Written by Ramon Gebben

Levi (GitHub: cshum/levi, License: MIT, npm: levi)

Levi is a streaming full-text search for Node.js and browsers which used LevelDB for storage. The search implementation is done by using TF-IDF and cosine similarity, and it’s provided with configurable text processing pipelines: Tokenizer, Porter Stemmer and Stopwords filter.

Levi is built on LevelUP which is a fast, asynchronous, transactional storage interface. By default it uses LevelDB on Node.js, when in running in the browser it uses IndexedDB. Levi supports with a variety of LevelDOWN compatible backends.

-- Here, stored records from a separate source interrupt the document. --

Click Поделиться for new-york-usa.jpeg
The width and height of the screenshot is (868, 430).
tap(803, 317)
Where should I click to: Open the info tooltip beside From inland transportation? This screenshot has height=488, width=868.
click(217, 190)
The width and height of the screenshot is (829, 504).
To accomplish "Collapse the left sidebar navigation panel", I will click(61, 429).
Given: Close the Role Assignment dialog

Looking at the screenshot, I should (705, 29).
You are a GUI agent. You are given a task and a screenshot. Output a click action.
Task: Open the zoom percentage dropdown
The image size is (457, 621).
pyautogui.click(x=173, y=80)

In addition, Levi provides relevancy scoring for live changing data using TF-ICF - a TF-IDF approximation based on existing corpus. Such scoring matches are comparably close to TF-IDF when existing corpus is sufficiently large, with significantly better performance O(N) instead of O(N^2).

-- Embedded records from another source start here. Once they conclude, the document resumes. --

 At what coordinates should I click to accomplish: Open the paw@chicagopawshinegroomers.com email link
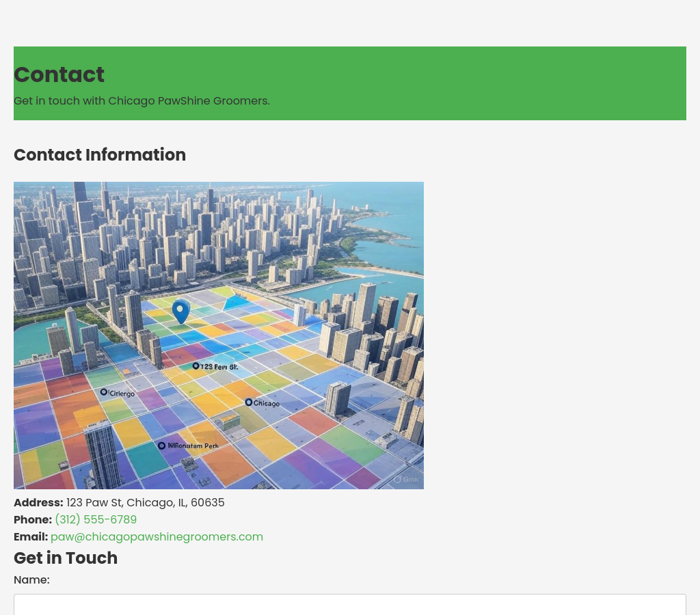coord(157,536)
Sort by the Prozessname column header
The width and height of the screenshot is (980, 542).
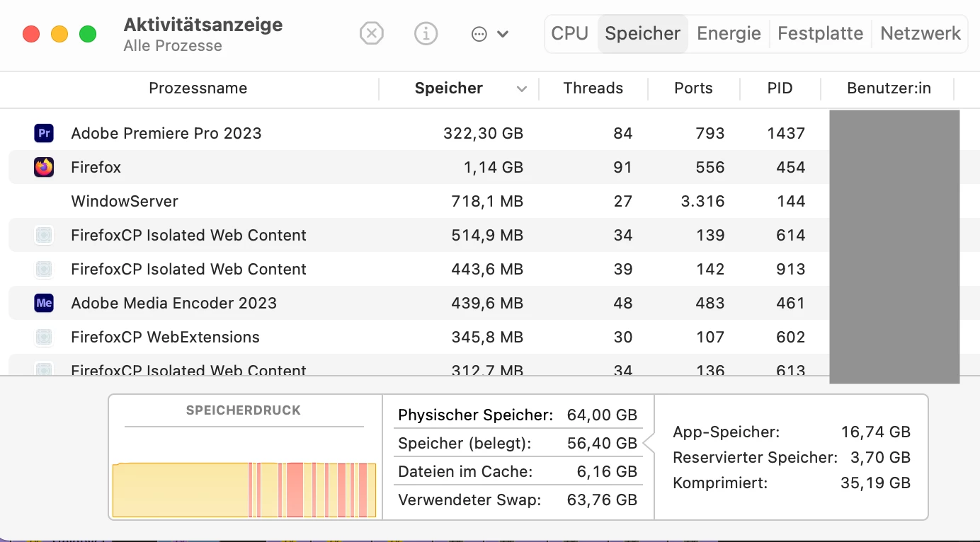(x=198, y=88)
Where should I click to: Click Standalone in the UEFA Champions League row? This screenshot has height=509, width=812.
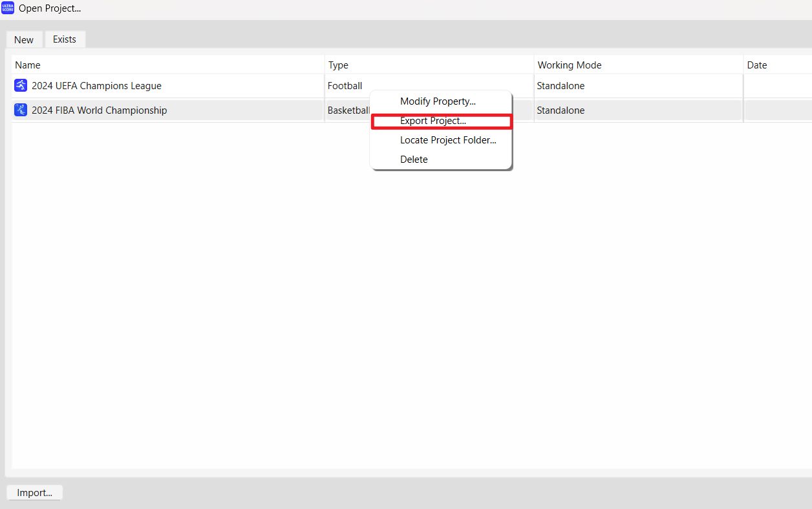[561, 86]
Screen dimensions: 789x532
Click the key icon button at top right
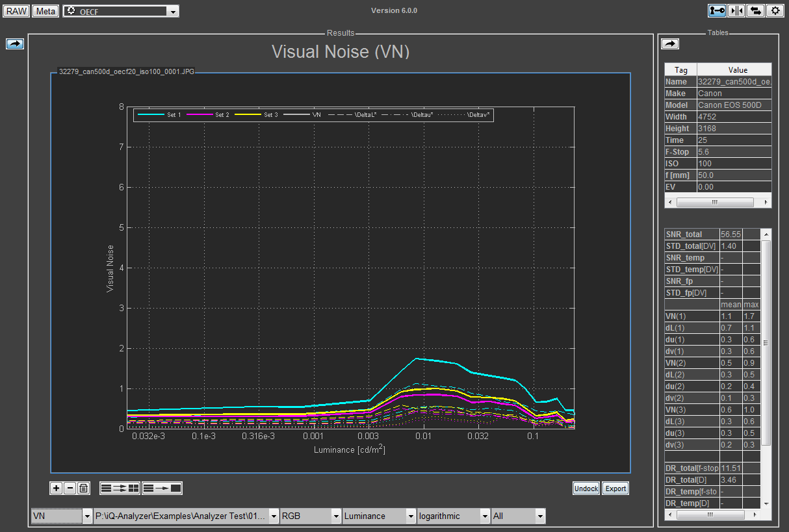click(717, 10)
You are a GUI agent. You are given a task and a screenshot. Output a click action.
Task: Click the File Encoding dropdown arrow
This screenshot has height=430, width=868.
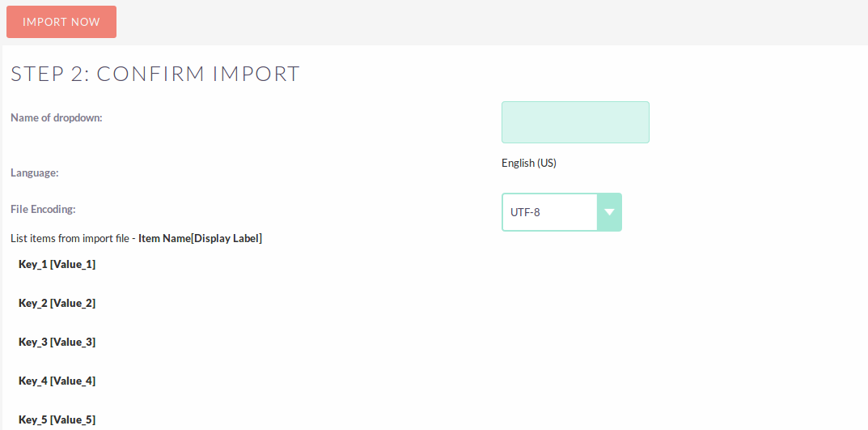(609, 212)
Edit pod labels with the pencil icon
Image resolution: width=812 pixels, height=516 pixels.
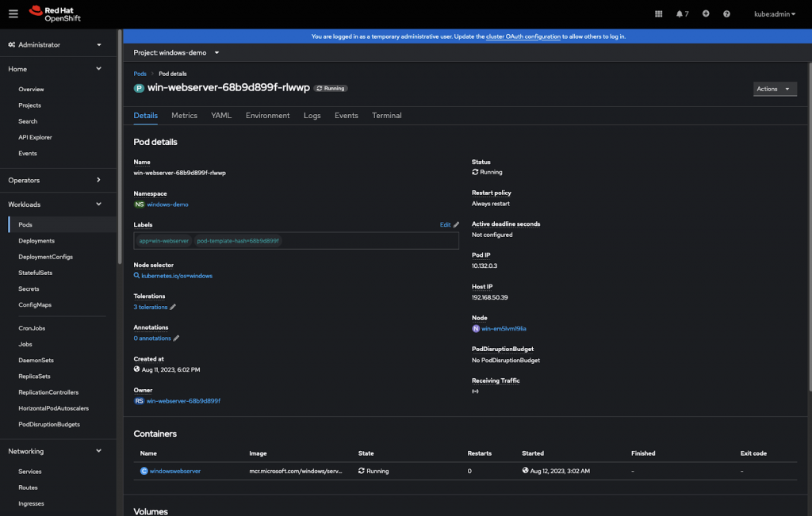457,224
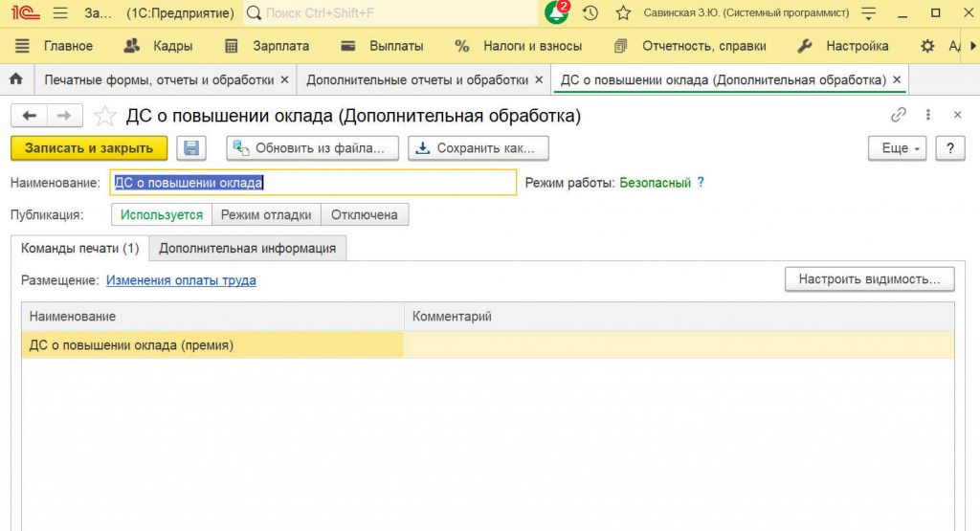Open the Зарплата section menu
Viewport: 980px width, 531px height.
click(269, 46)
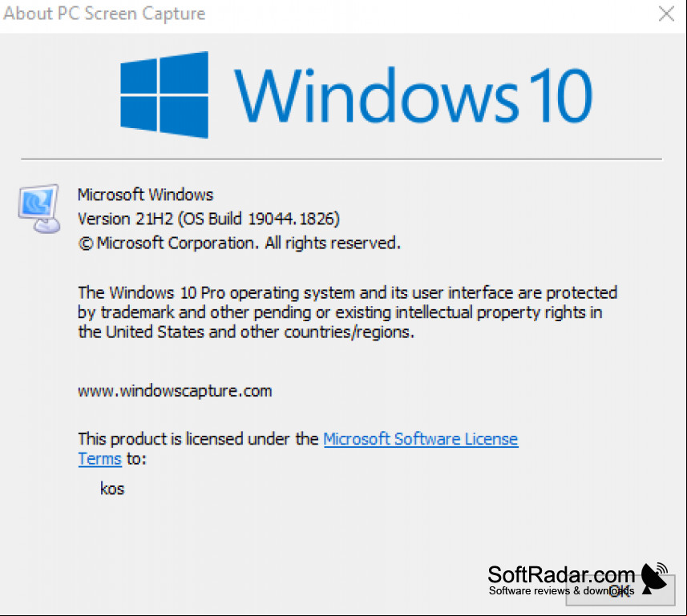Close the About PC Screen Capture dialog
Screen dimensions: 687x616
coord(666,14)
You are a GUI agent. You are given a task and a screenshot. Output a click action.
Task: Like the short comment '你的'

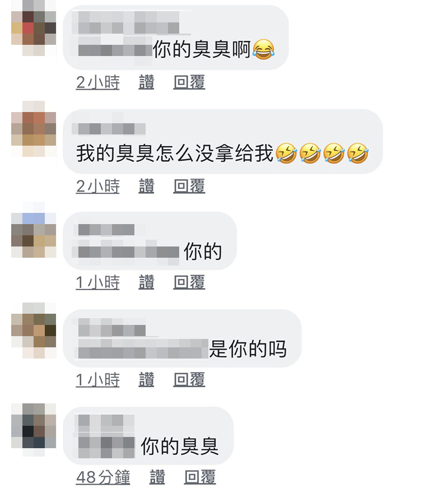[146, 282]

Let’s take a look at the API. To get started, we need to create a new Levi instance. We do that like this:

import levi from 'levi';

const lv = levi('db')
.use(levi.tokenizer())
.use(levi.stemmer())
.use(levi.stopword());

The text processing pipeline levi.tokenizer(), levi.stemmer(), levi.stopword() are required for indexing. These are exposed as ginga plugins so that they can be swapped for different language configurations.

Now that we have an instance we can use it to talk to the API like this:

lv.put('a', 'Lorem Ipsum is simply dummy text.', err => {
    // ...
 });

// object fields as value
lv.put('b', {
  id: 'b',
  title: 'Lorem Ipsum',
  body: 'Dummy text of the printing and typesetting industry.'
}, (err) => {
    //...
});

Or retrieve it like:

lv.get('b', res => {
    // res here;
});

To actually search we need to use Levi’s main interface which would be searchStream. We use that like this.

lv.searchStream('lorem ipsum').toArray(function (results) { ... }) // highland method

lv.searchStream('lorem ipsum', {
  fields: { title: 10, '*': 1 } // title field boost. '*' means any field
}).pipe(...)

lv.searchStream('lorem ipusm', {
  fields: { title: 1 }, // title only
}).pipe(...)

// ltgt
lv.searchStream('lorem ipusm', {
  gt: '!posts!',
  lt: '!posts!~'
}).pipe(...)

// document as query
lv.searchStream({
  title: 'Lorem Ipsum',
  body: 'Dummy text of the printing and typesetting industry.'
}).pipe(...)

Because I do not fully understand everything that is going on here, I need to refer you to the extensive documentation on the GitHub page. The reason I still mention this library is that I understand from the explanation a colleague gave me that this library will have a significant impact on the speed of your text search.